Trello Is Being Acquired by Atlassian - riqbal
http://blog.trello.com/trello-atlassian
======
newscracker
It seems like a bit too early for Trello to be acquired, and kind of weird to
be acquired by Atlassian, though both companies are in making team
collaboration products. Sentimentally, I'll miss that Trello is no longer
directly tied to Fog Creek, Joel Spolsky, etc.

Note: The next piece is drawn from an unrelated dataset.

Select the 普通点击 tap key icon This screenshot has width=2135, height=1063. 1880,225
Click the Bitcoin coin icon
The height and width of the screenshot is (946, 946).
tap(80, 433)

>In short: you can expect Trello to become even more awesome and more fun than
it is today. We’re as committed to our original vision and brand as we were on
launch day but we now have more firepower to fulfill that mission. We will
continue operating as a standalone service, and we will continue to integrate
deeply with all of the tools available out there that help people collaborate
(and you can look forward to some great integrations with HipChat, Confluence
and JIRA).

Acquired companies usually put up very bold and optimistic statements about
being independent, becoming much better, and so on. I guess we'll have to wait
and see how it turns out. I'm looking for alternatives just to be prepared for
what may come.

------
dbg31415
This is a dupe.

* Atlassian acquires Trello for $425M | Hacker News || [https://news.ycombinator.com/item?id=13356318](https://news.ycombinator.com/item?id=13356318)

------
greenyoda
Extensive discussion here:
[https://news.ycombinator.com/item?id=13356318](https://news.ycombinator.com/item?id=13356318)

------
scdoshi
Atlassian has a pretty good track record of absorbing products and keeping
them independent. Hipchat and bitbucket come to mind. This should be good for
Trello.